From Ramsey theorem we know that for every k, l pair there exists an integer: R(k, l) for that if n >= R(k, l), then if you color the edges of a complete graph on n vertices with red and blue then it contains a complete subgraph on k vertices whose edges are blue or a complete subgraph on l vertices whose edges are red. To get an impression of the theorem you have to count the number of complete subgraphs having k nodes with blue edges - K(k) and the number of complete subgraphs having l nodes with red edges - K(l) for each edge coloring.

To make the problem somewhat easier (or harder?) for each test the probability that an edge is red (or blue) is close to 1/2. This means that on n vertices you will see about n(n-1)/4 red edges.

Input

The first line contains the number of test cases T, where T <= 100. After it there is a blank line and also after every test.

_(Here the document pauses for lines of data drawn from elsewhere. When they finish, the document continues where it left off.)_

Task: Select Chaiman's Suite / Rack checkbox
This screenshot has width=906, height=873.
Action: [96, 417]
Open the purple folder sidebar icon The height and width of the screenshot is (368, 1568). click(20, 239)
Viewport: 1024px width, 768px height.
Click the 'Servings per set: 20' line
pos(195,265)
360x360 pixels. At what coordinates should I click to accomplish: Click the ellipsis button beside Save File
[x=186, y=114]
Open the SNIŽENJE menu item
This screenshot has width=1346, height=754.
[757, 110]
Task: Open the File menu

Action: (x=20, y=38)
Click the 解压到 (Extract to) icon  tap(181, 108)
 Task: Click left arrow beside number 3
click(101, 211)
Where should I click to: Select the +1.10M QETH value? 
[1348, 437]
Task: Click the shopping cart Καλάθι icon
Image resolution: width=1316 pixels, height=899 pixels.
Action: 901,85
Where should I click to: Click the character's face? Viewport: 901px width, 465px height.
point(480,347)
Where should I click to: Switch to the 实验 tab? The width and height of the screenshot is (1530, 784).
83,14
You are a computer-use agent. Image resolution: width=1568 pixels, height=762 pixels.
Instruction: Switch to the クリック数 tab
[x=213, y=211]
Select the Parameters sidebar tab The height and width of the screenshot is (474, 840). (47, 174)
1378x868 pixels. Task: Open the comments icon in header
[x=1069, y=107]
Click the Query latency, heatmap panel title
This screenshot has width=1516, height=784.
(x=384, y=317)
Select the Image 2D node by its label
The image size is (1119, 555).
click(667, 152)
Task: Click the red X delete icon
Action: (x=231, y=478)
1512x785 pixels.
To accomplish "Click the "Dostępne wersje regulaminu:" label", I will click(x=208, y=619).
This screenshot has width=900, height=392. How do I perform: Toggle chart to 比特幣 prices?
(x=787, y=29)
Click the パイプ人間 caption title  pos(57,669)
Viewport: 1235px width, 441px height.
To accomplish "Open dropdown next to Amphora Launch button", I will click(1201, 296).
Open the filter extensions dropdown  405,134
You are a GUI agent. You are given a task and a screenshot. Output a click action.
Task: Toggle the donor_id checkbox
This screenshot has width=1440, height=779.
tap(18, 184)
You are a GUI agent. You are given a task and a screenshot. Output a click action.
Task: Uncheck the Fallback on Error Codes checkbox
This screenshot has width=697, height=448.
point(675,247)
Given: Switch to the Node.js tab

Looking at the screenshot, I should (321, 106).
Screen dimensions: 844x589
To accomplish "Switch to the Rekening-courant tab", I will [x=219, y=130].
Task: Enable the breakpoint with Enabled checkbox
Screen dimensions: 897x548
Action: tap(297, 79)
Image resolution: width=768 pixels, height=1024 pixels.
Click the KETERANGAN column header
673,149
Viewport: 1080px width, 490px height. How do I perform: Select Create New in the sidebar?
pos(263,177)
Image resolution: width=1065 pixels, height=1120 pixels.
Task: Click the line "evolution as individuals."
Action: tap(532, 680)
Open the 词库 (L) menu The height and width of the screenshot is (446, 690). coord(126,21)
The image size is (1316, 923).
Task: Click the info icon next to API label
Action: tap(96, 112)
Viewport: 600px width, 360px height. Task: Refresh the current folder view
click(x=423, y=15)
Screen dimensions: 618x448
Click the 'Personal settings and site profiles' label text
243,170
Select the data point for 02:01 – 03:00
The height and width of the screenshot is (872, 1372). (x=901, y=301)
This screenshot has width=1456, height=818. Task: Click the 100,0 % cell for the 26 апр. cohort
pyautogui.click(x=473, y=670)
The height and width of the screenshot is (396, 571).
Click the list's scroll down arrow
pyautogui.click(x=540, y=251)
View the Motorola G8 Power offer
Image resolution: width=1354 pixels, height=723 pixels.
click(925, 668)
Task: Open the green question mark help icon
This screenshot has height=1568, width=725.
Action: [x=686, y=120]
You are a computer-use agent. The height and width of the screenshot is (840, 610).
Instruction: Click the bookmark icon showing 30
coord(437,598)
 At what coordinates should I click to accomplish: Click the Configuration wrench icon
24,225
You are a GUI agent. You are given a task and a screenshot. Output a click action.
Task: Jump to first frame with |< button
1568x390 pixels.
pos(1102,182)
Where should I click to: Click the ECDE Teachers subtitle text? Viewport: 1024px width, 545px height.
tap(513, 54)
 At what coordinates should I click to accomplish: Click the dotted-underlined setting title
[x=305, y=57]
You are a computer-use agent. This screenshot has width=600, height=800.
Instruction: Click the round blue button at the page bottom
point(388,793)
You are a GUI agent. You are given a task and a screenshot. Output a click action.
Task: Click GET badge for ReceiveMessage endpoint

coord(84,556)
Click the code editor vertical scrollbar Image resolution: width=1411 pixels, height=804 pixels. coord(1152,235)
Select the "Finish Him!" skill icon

Each test starts with four integers n, k, l, e in this order, where 3 <= k <= l <= n < 100, here e is the number of red edges (we are not interested in very large monochromatic complete subgraphs, so you can assume that k, l <= 10 is also true). Then follow e lines, each of them gives two integers: x, y, it means that there is a red edge between points 0 <= x, y < n. All other edges are blue.

Output

For each test print the case number then the count of blue K(k) and red K(l) for the edge coloring.

Example

Input:
3

5 3 3 5
0 1
1 2
2 3
3 4
4 0

6 3 3 6
0 1
1 2
2 3
3 4
4 5
5 0

8 3 4 7
0 1
0 2
0 3
0 4
1 2
1 3
2 3


Output:
Case #1:
The number of blue K(3) is 0 and the number of red K(3) is 0.
Case #2:
The number of blue K(3) is 2 and the number of red K(3) is 0.
Case #3:
The number of blue K(3) is 25 and the number of red K(4) is 1.